Rahmi Apak'ın, Osmanlı Dönemi'ni yansıtan diğer bir anısı:
"Biz öğrenim gördüğümüz yıllarda, Padişah İkinci Sultan Hamit memlekette tam bir diktatör durumunda idi. Daha önce Sultan Abdülaziz'in tahttan indiği saltanat darbesinde, Harp Okulu da rol aldığından, Abdülhamit Harp Okulunu sıkı kontrol altında bulundururdu. Mesela; öğrencilerin ellerine verilen silahlar, mekanizmaları (atış yapacak parçalar) sökülmüş ve süngüsüz Martin Hanri tüfekleridir. Hâlbuki o zaman, Türk Ordusu Almanya'dan satın alınmış mavzer silahları ile donatılmıştı. Öğrenciler, tüfeklerin, cephanenin yüzünü bile görmezler. Tek bir mermi atmazlar, atış eğitimleri yapılmaz ve böylece bir tüfeğin nasıl patladığını hiç işitmeden, kıtalara askerleri yetiştirmek ve gerektiğinde düşmanla savaşmak için gönderilirler…"

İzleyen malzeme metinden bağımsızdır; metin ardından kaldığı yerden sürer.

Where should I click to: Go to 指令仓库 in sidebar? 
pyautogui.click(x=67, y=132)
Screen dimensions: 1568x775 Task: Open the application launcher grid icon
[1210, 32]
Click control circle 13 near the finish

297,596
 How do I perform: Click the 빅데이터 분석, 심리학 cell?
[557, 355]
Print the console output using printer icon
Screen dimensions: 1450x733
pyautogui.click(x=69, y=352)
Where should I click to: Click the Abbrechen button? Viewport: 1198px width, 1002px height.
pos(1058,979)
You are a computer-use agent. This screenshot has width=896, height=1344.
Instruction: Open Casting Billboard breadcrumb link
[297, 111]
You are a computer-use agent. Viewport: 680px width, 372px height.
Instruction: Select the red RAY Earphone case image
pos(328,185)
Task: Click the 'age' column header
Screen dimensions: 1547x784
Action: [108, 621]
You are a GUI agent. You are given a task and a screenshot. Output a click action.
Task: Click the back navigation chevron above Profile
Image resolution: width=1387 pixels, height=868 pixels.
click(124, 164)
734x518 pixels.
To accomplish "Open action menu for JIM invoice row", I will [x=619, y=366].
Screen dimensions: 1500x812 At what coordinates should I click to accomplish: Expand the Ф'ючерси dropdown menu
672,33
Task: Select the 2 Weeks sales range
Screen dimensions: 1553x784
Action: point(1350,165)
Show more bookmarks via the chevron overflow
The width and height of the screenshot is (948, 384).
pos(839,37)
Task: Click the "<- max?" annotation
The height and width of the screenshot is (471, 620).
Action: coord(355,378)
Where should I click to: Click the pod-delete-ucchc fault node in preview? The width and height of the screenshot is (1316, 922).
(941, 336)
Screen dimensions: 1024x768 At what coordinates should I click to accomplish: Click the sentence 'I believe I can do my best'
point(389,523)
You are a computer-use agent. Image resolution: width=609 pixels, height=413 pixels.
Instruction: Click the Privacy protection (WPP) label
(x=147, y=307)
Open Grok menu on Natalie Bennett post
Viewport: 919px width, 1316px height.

"Ders programında manevi destek verecek bir şey yoktu. Hatta Harp Tarihi bile okutulmazdı. Vatan, millet sözlerini söylemek yasaktı. Herkes Müslüman idi, Türklük bile dile getirilmezdi. Okul idaresinin dağıttığı Fransızca-Türkçe sözlükte, 'patrie' sözcüğünün karşılığı olan 'vatan' sözünün yazılmış olduğu saraya jurnal edilmiş ve bu sözlük toplatılarak kaldırılmıştı…"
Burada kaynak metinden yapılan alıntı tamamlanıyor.